Stored records:
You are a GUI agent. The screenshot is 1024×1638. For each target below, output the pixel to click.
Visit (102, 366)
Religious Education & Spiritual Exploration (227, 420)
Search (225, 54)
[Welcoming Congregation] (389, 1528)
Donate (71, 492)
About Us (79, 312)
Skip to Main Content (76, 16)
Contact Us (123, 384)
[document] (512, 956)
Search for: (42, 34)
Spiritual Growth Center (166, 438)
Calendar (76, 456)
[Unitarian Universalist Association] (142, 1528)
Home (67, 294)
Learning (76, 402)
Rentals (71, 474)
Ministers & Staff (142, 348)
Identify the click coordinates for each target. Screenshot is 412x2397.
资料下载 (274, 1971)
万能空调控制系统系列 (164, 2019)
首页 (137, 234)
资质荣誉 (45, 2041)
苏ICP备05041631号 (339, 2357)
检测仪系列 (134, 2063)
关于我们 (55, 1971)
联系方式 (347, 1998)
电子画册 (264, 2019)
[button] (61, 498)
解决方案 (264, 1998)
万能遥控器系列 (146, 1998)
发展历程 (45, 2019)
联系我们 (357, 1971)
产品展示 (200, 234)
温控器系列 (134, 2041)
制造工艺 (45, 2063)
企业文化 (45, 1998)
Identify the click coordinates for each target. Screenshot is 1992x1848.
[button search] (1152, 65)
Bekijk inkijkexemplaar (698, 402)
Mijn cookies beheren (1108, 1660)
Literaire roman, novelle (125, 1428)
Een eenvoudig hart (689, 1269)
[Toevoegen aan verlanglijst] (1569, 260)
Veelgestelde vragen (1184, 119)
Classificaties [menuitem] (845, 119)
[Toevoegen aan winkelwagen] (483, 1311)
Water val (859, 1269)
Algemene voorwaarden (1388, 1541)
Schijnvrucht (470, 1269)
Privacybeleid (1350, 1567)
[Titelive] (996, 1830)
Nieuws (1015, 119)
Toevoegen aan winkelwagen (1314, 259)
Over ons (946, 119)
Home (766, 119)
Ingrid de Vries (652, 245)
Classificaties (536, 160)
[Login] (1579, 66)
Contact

**EXERCISE PROMPT**
Pull every line holding "each" out of the records.

**OUTPUT**
You are a GUI agent. The screenshot is 1024×1638. For each target below, output the pixel to click.
Identify the click coordinates for each target. Screenshot is 412x2397.
Identify the click coordinates for each target. Screenshot is 1992x1848.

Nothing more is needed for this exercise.